Several Wildfires Reported in the Southern Appalachians

Multiple large wildfires are currently burning along the Tennessee and North Carolina state line, and are impacting communities in Western North Carolina.

The Cherokee National Forest, North Carolina Forest Service, and Tennessee Division of Forestry, along with multiple cooperating agencies, are working to control the State Line Fire burning near Hot Springs, NC. The fire is located in Cocke County, TN and Madison County, NC, approximately 5 miles west of Hot Springs and 15 miles east of Newport, TN. Highway 25/70 was closed temporarily but has now reopened.

The Cherokee National Forest and Tennessee Division of Forestry are also working to control the Railroad Grade Fire in the Roan Mountain Area. The fire is located in Carter County, TN at White Rocks Mountain approximately 6 miles southeast of Hampton, TN, and 3 miles northwest of Roan Mountain. To protect public safety, a 7.2 mile portion of the Appalachian National Scenic Trail (AT) has been temporarily detoured to Forest Road 293 at Bitter End off Buck Mountain Road. This fire has already burned 1450 acres, and is 60% contained.
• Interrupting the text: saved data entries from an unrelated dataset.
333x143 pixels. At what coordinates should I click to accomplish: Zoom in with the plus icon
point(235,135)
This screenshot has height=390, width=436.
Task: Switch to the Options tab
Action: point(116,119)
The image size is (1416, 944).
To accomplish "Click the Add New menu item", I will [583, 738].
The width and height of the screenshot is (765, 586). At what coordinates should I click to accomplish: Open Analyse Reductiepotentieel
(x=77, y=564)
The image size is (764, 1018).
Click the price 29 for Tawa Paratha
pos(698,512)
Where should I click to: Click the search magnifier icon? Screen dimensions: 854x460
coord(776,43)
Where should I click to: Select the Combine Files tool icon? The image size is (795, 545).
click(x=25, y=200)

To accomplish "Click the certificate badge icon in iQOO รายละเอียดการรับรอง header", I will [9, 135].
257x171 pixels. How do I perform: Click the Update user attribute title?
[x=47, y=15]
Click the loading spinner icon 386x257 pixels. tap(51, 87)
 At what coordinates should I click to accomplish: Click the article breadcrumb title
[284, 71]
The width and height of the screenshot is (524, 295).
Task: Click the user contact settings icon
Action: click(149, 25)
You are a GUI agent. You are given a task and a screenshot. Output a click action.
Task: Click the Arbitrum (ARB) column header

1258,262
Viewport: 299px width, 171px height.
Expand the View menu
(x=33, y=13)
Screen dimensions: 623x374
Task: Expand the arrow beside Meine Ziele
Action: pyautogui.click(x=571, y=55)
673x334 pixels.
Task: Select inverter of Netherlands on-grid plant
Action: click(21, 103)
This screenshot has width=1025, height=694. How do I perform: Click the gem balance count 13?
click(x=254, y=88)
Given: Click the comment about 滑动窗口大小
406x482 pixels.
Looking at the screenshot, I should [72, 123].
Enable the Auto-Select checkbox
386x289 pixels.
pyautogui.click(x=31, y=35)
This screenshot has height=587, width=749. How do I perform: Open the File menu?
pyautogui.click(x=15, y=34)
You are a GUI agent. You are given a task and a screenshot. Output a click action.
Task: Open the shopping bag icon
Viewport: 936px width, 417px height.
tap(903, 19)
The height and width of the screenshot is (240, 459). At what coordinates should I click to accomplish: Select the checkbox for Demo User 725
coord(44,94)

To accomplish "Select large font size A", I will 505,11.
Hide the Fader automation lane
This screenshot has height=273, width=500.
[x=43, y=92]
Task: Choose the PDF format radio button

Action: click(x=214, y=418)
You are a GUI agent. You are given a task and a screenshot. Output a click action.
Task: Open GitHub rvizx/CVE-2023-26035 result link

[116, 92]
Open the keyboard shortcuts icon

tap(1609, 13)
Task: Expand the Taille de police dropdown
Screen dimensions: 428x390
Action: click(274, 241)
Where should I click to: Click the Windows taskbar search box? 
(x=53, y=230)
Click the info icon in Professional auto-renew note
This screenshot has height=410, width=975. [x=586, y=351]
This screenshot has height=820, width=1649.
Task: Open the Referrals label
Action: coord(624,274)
The Bureau of Indian Affairs – Eastern Cherokee Agency is also responding to multiple fires near Cherokee, NC.

The U.S. Forest Service is also working to contain a wildfire burning in the Buck Knob area of the Nantahala National Forest, southeast of Franklin, NC.

The Buck Knob Fire was reported yesterday afternoon. It is currently estimated at 100 acres. Dry conditions and high winds are impacting firefighting efforts. The fire is burning in Macon County off Old NC 64. A portion of the Appalachian Trail has been closed from Wallace Gap to Winding Stair Gap to protect public safety. Old NC 64 is also closed from Wallace Gap to Poplar Cove Road.

Additionally, the Rocky Mount Fire 2016 in Shenandoah National Park has now burned more than 7900 acres, and has also shut-down a portion of the Appalachian Trail.

Smoke impacts from wildfires have been reported in cities across Western North Carolina. The public can expect to continue to see smoke in the region through the weekend.

Fire danger remains high across Western North Carolina and Eastern Tennessee. The public is discouraged from outdoor burning until conditions moderate.